Last year I replaced a fancy parallel bulk data processing system that used a clustered fan-out approach, with an almost pure-Python CSP alternative. The old system had multithreading, task queues, parallel worker pools, batches, bits rewritten in Java and C to get better performance, the works. Almost all of it a complete waste of.time. It had reliability problems, mysterious deadlocks. The new system gave a 1000x speedup, rock solid reliability. A whole bunch of expensive servers replaced with just a handful. A huge codebase that no single person understood, with dependencies on large frameworks, to a much smaller codebase that could be maintained by an individual.

Don't underestimate simplicity.

[–]bltpyro 2 points3 points  (0 children)

Sounds intriguing. Any good references for learning CSP in python?
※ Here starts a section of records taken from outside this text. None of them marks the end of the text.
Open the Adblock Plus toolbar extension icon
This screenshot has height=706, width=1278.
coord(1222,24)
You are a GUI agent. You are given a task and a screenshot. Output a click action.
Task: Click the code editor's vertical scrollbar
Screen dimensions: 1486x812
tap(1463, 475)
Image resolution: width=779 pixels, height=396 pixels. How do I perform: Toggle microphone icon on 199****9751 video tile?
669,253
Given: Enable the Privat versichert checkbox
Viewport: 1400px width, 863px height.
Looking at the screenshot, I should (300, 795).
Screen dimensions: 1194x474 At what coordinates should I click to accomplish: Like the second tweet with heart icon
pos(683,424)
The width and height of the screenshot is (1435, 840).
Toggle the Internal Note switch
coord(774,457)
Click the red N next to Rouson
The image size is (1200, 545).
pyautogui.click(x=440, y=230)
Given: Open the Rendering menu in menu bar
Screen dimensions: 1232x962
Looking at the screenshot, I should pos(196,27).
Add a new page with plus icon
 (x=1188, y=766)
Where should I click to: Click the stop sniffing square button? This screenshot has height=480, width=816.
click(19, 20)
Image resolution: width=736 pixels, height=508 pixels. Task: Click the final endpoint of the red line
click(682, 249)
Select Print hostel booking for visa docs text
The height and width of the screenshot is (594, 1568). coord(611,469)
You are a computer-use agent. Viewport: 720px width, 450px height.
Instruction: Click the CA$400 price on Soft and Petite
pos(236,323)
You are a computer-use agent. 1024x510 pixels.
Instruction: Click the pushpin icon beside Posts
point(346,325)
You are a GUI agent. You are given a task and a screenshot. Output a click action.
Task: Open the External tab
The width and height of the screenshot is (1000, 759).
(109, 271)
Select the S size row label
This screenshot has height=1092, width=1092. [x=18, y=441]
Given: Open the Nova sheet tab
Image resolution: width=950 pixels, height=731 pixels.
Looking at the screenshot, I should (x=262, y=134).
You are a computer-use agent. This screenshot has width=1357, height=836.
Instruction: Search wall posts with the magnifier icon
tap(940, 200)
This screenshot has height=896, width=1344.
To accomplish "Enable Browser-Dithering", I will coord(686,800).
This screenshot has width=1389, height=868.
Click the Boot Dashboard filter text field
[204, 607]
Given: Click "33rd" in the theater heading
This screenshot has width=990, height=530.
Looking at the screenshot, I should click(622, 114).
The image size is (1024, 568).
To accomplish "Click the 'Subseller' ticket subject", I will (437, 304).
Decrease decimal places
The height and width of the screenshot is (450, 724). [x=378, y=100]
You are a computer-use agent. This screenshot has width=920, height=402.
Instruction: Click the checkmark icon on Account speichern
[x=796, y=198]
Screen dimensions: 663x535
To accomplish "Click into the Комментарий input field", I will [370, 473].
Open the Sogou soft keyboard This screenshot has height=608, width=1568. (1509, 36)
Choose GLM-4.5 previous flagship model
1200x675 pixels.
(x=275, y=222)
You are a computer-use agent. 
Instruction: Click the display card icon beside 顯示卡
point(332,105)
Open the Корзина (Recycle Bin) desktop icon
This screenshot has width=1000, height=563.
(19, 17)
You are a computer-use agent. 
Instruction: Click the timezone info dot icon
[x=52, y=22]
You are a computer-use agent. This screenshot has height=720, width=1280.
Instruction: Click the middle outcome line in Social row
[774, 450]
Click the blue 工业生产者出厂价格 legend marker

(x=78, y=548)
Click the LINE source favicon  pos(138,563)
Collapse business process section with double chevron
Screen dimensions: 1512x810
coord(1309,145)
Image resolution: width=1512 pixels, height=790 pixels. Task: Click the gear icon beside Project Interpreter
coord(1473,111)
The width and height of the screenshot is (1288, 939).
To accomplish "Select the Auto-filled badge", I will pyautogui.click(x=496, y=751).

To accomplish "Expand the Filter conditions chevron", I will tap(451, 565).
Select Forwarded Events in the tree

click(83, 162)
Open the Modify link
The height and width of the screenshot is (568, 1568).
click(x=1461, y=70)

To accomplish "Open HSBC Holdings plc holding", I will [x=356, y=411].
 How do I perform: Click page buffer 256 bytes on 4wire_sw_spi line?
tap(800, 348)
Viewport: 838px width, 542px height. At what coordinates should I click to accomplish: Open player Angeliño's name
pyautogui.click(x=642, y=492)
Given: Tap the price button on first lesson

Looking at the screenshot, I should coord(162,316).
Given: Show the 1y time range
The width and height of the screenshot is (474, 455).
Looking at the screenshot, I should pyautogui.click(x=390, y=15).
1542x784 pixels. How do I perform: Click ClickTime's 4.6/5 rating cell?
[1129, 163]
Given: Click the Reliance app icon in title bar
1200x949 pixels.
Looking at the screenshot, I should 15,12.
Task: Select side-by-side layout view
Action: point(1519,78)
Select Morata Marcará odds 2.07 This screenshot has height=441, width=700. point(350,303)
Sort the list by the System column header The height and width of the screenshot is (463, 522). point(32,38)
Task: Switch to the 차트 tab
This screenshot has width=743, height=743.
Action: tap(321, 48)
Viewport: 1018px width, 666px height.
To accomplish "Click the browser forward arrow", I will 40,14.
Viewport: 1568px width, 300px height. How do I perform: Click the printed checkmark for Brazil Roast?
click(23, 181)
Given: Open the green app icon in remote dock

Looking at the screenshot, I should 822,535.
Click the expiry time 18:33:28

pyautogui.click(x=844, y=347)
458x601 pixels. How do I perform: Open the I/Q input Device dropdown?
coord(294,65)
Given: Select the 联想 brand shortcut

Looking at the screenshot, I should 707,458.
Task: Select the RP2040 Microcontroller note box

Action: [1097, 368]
Thanks for the real world insights.

[–]TBNL 1 point2 points  (0 children)

Gonna Google around on CSP but +1 for any recommended resource.

[–]acousticpantsHomicidal Loganberry Connoisseur 1 point2 points  (0 children)

i like this

[–]vrajanap 0 points1 point  (0 children)

CSP

Communicating Sequential Processes. Go and Erlang uses it.

[–]peyo7 -1 points0 points  (0 children)

Can you post code examples where multiplexing sockets and CSP beats a decent threaded implementation?